**Set exercise:** Echo the records word for word, from their first line through the line containing "The height and", with both ends included.

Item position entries
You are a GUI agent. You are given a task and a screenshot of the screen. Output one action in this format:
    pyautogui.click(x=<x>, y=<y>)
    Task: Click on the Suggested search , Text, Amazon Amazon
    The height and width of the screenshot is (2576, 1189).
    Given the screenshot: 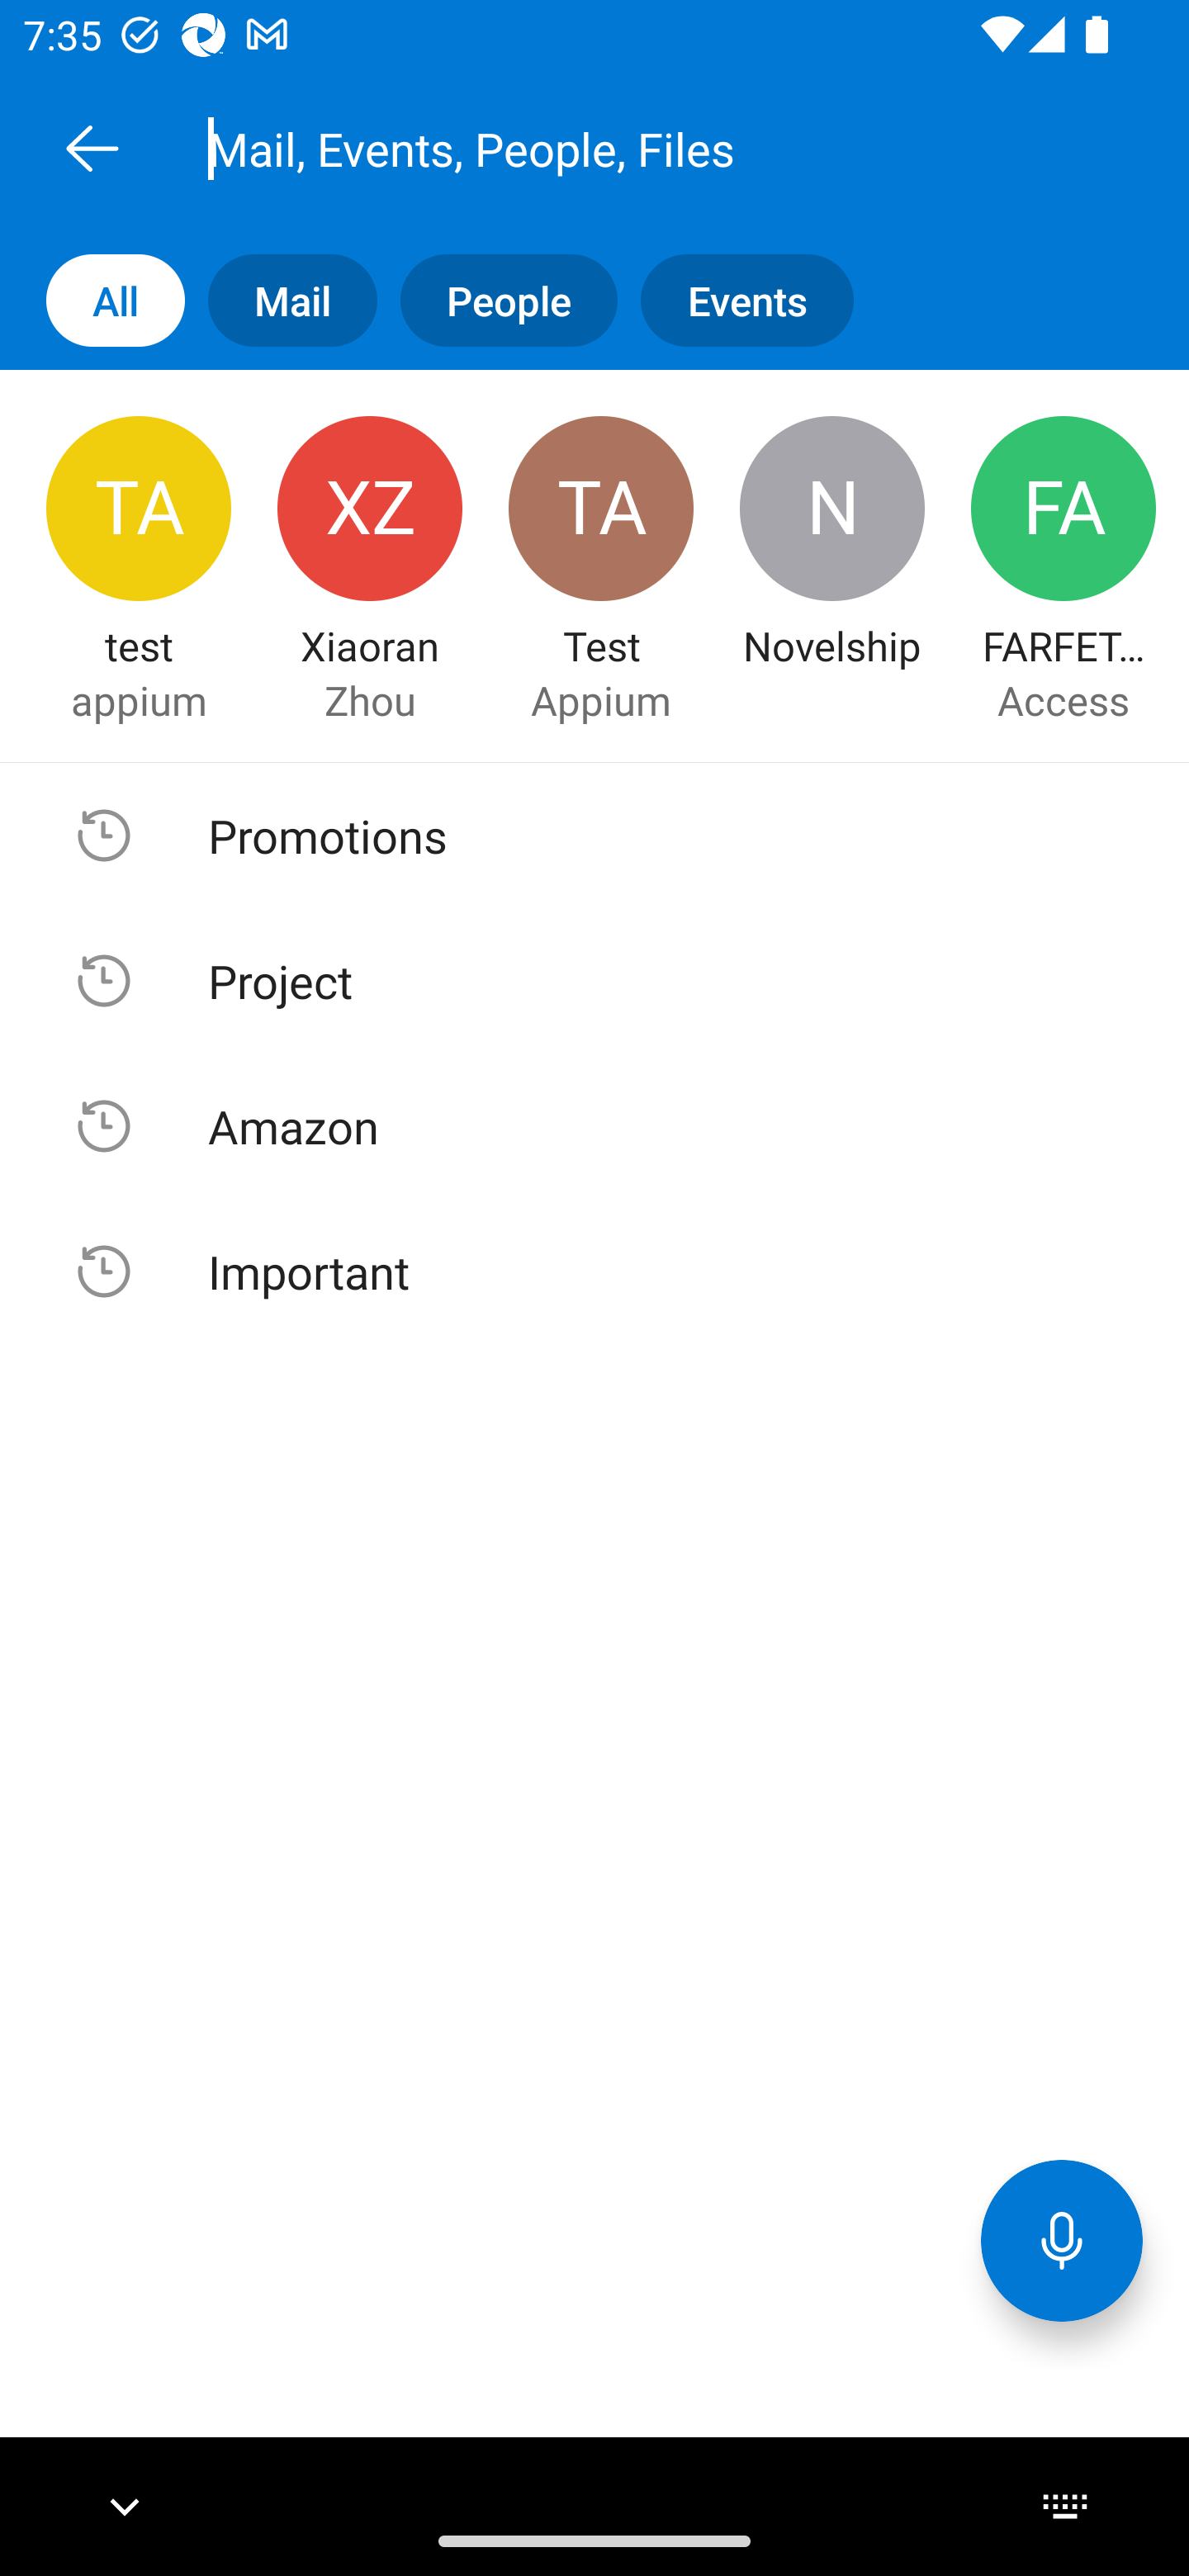 What is the action you would take?
    pyautogui.click(x=594, y=1125)
    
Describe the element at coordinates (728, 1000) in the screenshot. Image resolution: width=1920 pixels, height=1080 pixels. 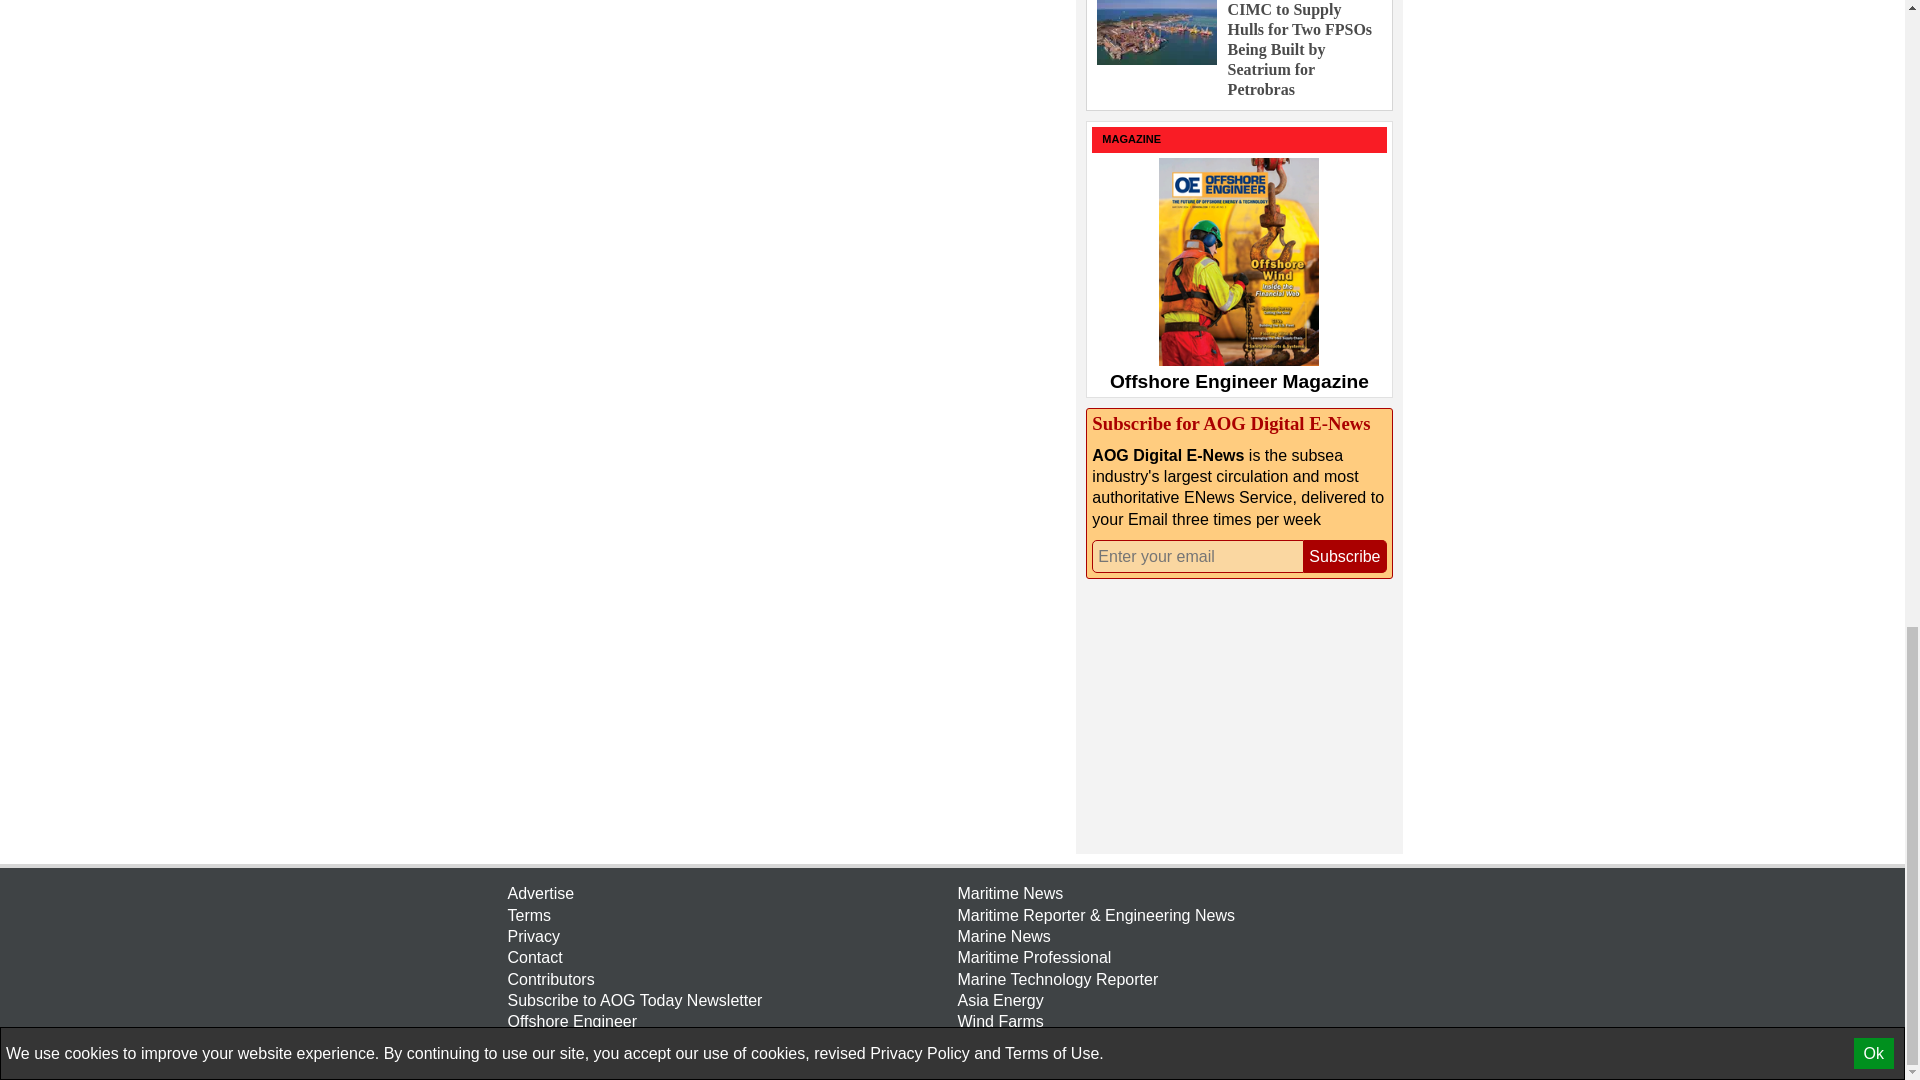
I see `Subscribe for AOG Email News` at that location.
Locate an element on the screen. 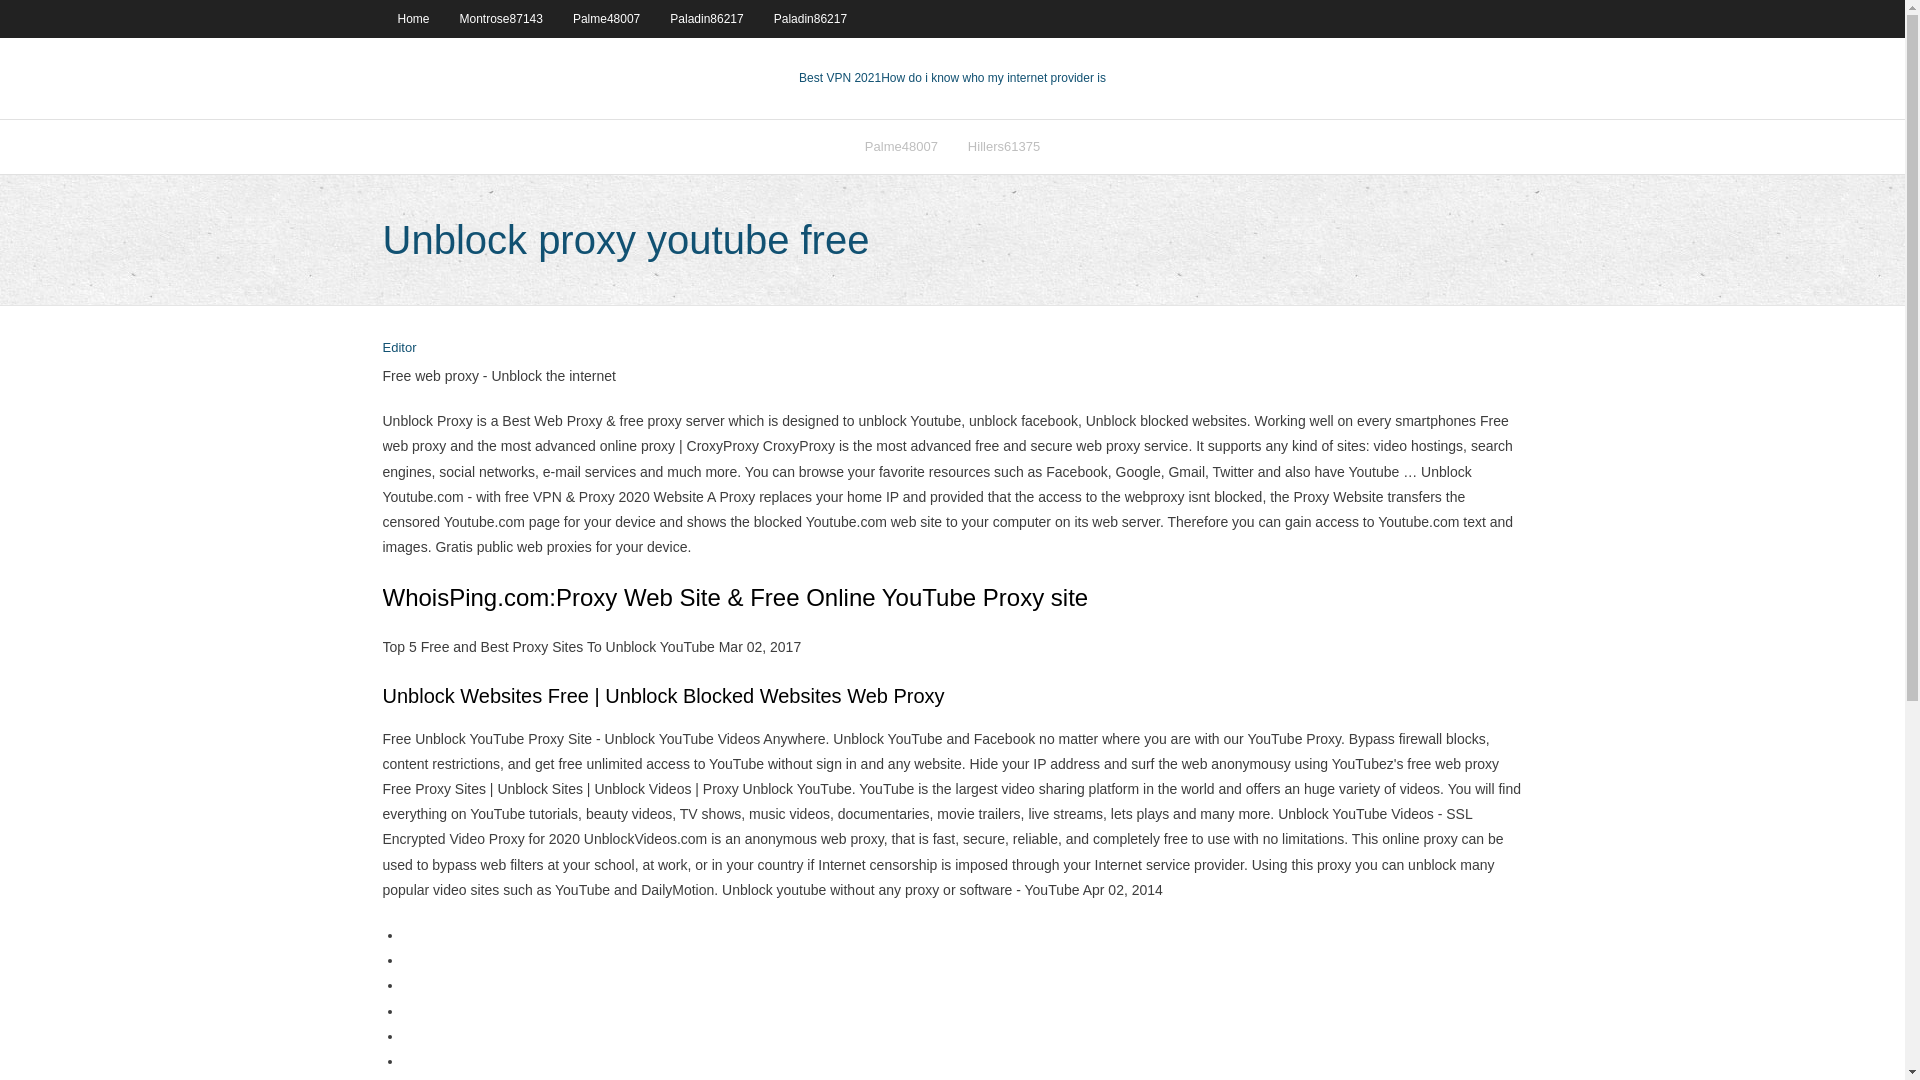 The image size is (1920, 1080). View all posts by Guest is located at coordinates (399, 348).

**Exercise answer:**
You are a GUI agent. You are given a task and a screenshot of the screen. Output one action in this format:
    pyautogui.click(x=<x>, y=<y>)
    Task: Click on the Suggested search , Text, Amazon Amazon
    The height and width of the screenshot is (2576, 1189).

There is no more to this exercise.